I’d go one step further: cops are skipping the warrant obtainment process because they genuinely can’t be bothered, or refuse to be inconvenienced. And considering how heavily protected they are, historically and currently, warrants feel like a laughably meaningless formality. Why bother with procedure when I can dispense state-sanctioned justice from a firearm?

Anonymous Coward says:

it pretends it’s more of an inconvenience to be without the contents of a suitcase than to be without a cellphone — an item people use to communicate with others, engage in any number of essential services which can be accessed online, and otherwise revolve their lives around.

I guess they don’t realise that phones can also be used to buy a new suitcase and fill it whereas I can’t use a suitcase to buy a phone.

Uriel-238 (profile) says:

It's part of the ride

It seems to me, once the police decide someone is a bad-guy they’re motivated to make that person suffer in any way they can conceive, while making all efforts (including lying to courts) to get his warm body into a private-prison cell, and their seizing of his phone without intent to release it (ever) was part of this effort.

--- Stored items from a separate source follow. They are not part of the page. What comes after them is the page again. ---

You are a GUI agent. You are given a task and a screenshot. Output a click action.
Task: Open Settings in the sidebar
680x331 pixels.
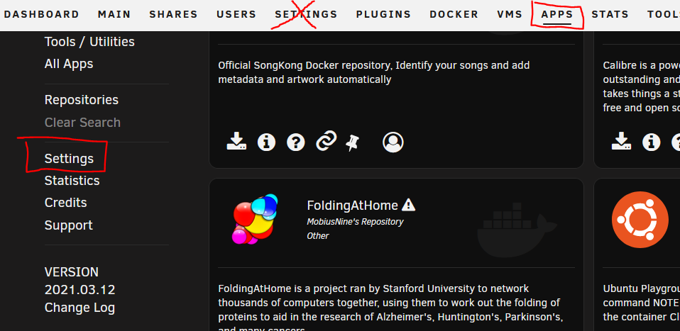click(69, 159)
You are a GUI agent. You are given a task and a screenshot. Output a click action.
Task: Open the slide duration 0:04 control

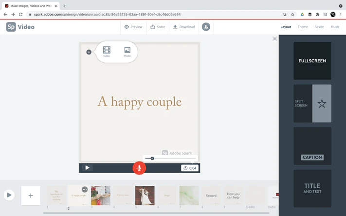pos(190,168)
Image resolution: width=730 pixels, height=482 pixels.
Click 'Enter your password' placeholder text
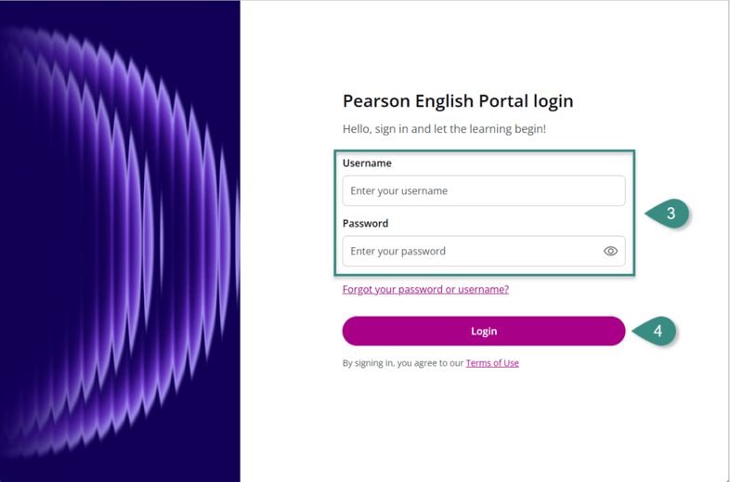pyautogui.click(x=398, y=251)
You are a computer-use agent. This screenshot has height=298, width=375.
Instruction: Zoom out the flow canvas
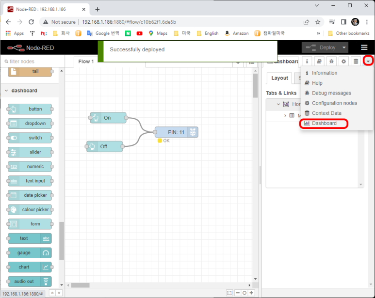(x=237, y=293)
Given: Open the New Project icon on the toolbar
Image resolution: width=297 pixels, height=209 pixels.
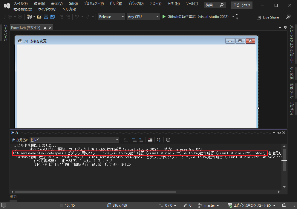Looking at the screenshot, I should click(29, 17).
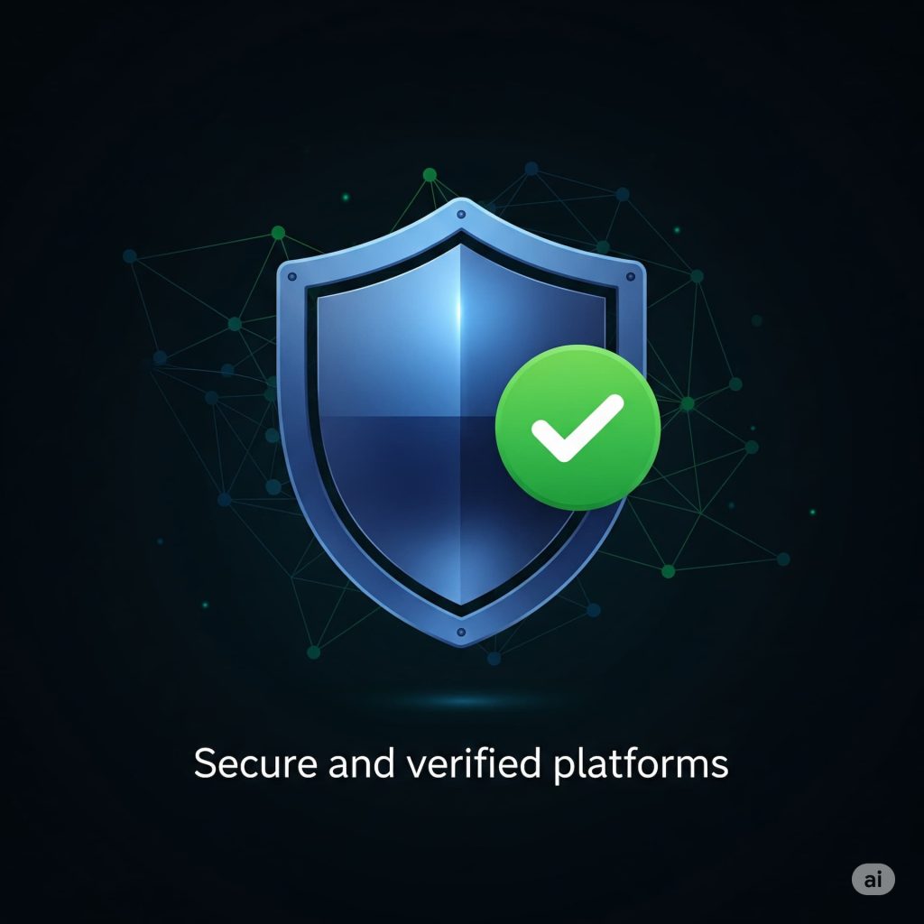924x924 pixels.
Task: Click the blue node at the top of the network
Action: pyautogui.click(x=531, y=169)
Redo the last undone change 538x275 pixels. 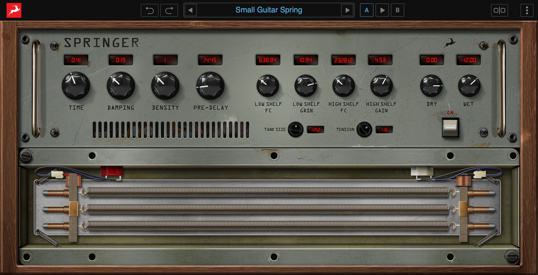coord(169,10)
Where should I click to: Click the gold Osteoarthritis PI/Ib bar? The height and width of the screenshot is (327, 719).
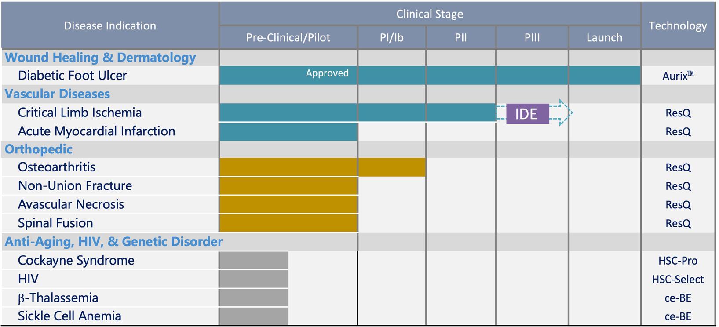click(x=392, y=167)
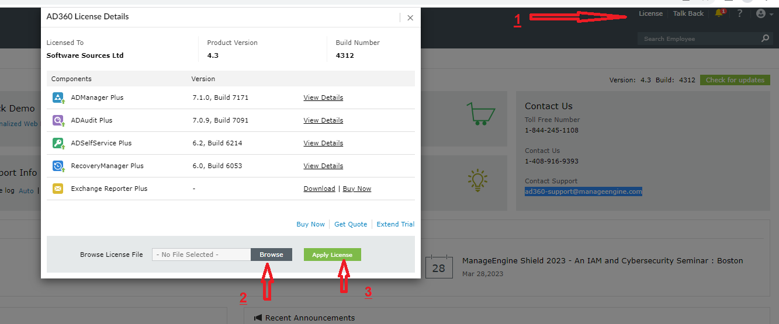Viewport: 779px width, 324px height.
Task: Open the help question mark icon
Action: [740, 13]
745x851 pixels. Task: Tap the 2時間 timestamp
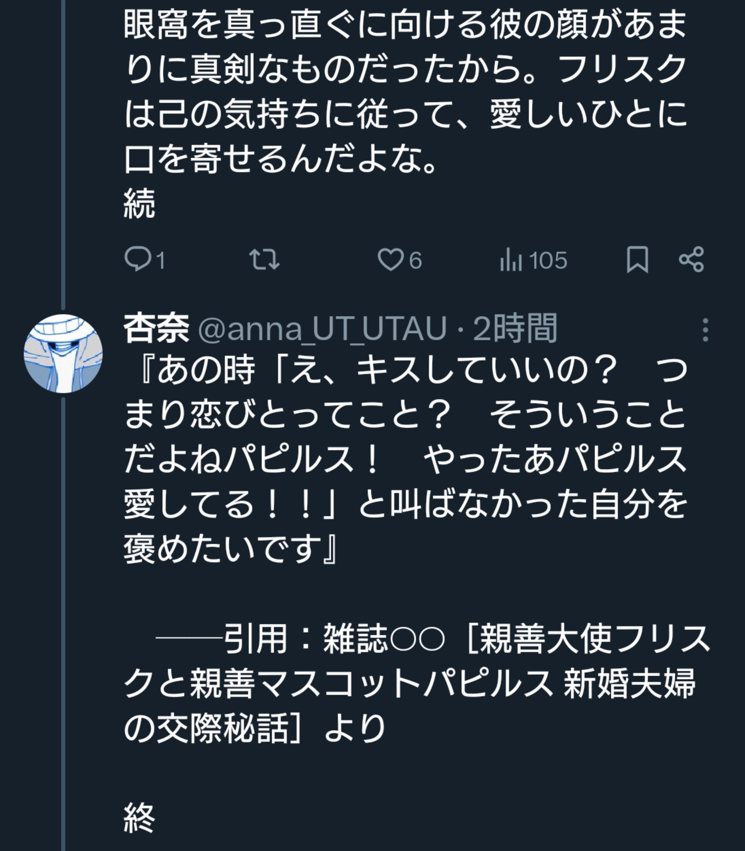point(515,329)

Is there any evidence to suggest this is not the case?

I suspect if all they’re going to get is chewed out a little by a judge, this isn’t going to stop law enforcement from continuing to seize phones and just keep them.

I’m reminded of the DHS Stormtroopers / LGMs who grabbed people off the street during the 2020 unrest in Portland, many of whom have had their phones seized and can’t get them back despite multiple legal efforts to do so. Still. Now.